Data items:
┄┄┄┄┄┄┄┄┄┄┄┄┄┄┄┄┄┄┄┄
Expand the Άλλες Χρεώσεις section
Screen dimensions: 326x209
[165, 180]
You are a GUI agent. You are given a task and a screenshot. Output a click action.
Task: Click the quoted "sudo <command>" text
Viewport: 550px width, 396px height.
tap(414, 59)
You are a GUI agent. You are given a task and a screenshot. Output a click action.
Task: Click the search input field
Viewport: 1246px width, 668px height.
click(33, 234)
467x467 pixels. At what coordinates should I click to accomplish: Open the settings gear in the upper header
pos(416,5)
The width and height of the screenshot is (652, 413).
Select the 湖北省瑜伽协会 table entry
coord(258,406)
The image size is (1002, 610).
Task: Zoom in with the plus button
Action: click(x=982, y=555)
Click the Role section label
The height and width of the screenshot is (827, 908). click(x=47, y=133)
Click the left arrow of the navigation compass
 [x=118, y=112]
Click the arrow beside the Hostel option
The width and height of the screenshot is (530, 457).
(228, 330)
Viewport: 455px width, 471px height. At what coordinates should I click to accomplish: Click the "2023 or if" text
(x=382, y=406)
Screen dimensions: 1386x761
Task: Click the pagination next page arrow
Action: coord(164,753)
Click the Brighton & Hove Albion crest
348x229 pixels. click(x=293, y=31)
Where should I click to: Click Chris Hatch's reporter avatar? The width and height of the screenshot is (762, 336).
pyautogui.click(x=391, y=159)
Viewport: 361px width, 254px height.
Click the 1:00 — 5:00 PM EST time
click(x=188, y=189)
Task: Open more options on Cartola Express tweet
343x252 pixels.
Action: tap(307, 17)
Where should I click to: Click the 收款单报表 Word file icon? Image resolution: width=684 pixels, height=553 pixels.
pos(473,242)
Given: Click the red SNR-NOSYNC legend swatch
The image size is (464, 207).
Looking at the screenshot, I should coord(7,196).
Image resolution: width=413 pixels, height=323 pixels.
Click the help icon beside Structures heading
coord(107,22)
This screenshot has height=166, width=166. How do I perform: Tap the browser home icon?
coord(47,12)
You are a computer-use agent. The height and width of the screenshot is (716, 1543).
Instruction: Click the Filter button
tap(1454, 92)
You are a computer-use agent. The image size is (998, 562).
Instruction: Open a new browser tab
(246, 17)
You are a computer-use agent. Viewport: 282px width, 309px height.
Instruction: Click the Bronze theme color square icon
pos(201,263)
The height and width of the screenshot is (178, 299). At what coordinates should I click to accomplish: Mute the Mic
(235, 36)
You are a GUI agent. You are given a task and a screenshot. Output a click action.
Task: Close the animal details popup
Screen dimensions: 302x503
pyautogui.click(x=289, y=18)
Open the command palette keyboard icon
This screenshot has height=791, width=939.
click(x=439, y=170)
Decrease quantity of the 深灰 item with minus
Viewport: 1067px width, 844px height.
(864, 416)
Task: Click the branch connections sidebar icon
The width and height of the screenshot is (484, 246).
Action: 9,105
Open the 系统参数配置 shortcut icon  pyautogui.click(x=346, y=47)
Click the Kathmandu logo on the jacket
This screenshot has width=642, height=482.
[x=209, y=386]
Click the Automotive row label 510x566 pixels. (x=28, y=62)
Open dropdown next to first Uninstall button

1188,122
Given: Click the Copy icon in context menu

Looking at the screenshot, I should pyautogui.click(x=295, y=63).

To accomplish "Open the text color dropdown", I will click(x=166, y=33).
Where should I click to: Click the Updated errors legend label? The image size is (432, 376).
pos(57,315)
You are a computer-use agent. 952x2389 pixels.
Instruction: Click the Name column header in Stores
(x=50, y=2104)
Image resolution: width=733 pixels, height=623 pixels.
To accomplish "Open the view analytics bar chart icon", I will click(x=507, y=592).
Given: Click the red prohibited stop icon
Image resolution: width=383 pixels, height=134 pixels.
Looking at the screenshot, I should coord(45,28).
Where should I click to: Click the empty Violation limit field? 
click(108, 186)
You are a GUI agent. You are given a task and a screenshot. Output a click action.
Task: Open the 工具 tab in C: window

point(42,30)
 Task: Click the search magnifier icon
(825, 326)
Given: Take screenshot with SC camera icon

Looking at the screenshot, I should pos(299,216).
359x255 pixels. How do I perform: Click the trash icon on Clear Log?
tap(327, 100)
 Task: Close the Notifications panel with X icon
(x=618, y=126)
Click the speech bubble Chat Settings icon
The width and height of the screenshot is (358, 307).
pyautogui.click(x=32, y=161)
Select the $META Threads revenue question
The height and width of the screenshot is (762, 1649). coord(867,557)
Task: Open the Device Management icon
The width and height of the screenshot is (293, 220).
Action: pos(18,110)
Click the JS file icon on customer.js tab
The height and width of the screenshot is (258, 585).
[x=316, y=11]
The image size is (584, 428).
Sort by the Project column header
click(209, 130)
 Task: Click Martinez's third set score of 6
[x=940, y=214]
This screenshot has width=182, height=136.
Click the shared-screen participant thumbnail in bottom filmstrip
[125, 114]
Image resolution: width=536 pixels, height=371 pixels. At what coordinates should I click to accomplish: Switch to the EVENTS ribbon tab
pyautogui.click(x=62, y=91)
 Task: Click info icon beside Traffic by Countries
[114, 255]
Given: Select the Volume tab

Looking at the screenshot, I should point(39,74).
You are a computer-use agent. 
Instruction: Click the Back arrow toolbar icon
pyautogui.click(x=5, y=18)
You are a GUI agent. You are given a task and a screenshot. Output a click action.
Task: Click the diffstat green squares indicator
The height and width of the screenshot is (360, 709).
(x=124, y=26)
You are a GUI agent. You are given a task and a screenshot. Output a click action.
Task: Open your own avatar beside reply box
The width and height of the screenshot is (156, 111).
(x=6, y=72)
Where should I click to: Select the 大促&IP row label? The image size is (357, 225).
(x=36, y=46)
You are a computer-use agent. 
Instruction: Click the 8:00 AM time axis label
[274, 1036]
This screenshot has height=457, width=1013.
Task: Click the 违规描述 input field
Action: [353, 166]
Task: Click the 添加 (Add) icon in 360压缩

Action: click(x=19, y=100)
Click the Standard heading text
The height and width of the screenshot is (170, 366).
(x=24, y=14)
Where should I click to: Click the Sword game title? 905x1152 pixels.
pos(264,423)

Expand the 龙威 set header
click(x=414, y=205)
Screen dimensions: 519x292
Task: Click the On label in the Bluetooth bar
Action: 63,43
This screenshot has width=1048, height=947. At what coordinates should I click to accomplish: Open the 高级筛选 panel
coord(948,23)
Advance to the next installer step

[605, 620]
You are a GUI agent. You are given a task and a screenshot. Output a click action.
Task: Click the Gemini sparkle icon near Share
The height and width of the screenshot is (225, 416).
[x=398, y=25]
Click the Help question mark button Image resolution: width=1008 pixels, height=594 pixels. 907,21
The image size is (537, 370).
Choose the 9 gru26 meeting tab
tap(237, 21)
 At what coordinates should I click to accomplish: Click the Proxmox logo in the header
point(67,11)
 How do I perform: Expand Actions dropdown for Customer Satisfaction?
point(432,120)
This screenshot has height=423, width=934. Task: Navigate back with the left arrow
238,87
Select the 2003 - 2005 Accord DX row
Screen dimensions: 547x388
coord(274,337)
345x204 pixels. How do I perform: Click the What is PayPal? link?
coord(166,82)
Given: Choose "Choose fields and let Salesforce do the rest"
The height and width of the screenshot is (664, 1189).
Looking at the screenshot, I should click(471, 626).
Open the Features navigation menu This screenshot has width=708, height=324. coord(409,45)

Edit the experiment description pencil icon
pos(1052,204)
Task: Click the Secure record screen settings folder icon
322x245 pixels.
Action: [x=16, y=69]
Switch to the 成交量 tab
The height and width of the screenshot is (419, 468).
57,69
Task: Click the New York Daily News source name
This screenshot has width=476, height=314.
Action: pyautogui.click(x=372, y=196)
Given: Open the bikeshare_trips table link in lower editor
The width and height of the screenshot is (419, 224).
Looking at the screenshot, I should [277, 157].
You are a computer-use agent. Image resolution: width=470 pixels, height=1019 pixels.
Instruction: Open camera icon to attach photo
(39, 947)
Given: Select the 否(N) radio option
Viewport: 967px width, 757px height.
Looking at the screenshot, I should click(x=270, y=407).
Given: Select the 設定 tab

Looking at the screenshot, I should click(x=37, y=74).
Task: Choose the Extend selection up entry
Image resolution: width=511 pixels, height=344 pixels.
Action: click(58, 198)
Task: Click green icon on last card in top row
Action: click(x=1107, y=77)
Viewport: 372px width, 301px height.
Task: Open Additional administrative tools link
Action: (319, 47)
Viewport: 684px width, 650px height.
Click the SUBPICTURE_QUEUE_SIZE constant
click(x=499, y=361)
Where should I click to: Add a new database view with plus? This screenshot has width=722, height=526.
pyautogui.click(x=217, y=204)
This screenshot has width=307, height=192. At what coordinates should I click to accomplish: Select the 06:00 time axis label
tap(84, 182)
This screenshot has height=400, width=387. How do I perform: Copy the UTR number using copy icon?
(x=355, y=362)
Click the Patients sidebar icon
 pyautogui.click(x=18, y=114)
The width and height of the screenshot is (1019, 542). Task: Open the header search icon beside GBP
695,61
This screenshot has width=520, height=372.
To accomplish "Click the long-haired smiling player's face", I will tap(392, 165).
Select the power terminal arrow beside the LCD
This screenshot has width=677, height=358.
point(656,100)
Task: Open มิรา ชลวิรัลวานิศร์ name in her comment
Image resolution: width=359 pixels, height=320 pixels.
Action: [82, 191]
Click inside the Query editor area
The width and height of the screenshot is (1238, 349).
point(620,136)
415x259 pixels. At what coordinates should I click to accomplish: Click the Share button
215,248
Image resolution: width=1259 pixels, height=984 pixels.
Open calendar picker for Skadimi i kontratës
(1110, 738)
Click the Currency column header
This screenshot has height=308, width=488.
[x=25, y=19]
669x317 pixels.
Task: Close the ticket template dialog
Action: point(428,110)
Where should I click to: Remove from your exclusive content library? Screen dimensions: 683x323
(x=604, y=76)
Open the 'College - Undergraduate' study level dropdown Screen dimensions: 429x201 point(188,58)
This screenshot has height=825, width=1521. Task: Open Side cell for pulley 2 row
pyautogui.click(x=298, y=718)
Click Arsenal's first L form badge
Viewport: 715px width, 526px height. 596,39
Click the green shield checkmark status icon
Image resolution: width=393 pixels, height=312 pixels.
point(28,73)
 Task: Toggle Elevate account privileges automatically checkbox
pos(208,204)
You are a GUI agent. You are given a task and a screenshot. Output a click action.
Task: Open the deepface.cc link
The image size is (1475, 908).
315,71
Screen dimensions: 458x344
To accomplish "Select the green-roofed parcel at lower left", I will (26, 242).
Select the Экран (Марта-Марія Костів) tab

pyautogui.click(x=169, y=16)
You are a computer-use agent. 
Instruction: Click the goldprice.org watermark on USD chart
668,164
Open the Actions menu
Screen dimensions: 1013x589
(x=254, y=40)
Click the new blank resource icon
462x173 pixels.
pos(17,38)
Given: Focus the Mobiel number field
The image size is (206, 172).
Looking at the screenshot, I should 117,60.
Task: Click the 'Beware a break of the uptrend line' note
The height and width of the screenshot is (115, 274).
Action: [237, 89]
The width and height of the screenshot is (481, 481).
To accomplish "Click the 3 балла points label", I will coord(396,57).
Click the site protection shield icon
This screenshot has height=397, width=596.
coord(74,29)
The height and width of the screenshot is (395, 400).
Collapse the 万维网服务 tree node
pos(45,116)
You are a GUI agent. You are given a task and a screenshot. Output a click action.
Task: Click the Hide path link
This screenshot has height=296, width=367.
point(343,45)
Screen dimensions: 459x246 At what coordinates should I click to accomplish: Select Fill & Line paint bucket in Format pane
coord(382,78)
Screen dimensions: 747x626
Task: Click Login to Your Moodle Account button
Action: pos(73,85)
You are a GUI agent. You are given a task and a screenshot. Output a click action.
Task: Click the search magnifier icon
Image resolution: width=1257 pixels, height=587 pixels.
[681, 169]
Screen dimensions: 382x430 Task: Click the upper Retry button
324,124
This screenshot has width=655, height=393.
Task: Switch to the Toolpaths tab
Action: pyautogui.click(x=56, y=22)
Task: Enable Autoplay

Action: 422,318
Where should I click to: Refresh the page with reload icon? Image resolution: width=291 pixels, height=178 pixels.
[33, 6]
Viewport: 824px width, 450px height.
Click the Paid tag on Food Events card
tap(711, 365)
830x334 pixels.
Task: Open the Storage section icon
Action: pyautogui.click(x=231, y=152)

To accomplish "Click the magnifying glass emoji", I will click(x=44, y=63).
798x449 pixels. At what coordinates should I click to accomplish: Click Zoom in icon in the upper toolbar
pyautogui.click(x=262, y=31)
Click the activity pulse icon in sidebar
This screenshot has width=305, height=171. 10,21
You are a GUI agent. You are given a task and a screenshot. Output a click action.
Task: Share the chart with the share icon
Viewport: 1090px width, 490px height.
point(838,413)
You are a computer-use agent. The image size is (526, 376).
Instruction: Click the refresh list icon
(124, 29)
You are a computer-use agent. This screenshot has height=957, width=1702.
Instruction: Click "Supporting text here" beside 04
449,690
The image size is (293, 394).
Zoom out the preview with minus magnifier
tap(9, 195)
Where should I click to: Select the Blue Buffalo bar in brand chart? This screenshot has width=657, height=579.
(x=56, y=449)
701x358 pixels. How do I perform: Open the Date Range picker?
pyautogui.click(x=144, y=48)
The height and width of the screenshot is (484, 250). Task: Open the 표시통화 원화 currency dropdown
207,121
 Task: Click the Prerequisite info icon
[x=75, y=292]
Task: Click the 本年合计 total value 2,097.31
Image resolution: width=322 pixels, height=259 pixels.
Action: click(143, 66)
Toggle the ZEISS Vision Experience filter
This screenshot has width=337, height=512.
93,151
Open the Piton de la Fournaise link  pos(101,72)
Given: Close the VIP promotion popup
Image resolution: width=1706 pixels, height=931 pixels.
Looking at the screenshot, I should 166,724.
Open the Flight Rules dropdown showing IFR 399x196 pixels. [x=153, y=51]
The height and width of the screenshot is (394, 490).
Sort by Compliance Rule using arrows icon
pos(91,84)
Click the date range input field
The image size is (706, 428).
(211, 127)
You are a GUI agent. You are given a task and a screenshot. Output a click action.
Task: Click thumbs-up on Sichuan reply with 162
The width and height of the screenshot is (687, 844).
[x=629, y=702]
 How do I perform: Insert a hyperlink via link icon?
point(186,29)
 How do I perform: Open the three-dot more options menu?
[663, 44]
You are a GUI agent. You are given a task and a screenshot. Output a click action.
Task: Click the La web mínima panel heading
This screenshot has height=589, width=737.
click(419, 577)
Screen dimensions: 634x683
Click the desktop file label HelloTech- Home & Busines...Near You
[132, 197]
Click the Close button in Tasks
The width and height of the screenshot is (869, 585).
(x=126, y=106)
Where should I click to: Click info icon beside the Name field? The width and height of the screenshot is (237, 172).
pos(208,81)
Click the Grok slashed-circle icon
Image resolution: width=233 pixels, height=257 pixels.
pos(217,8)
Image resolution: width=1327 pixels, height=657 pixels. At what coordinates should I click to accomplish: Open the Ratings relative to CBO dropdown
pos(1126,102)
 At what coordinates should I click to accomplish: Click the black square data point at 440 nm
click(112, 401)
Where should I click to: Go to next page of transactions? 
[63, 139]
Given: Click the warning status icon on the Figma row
┄┄┄┄┄┄┄┄┄┄┄┄┄┄┄┄┄┄┄┄
**TRY IT**
Lines containing the string "popup" are the ones to copy from the entries above.

**RESULT BELOW**
Task: Close the animal details popup
Given: Close the VIP promotion popup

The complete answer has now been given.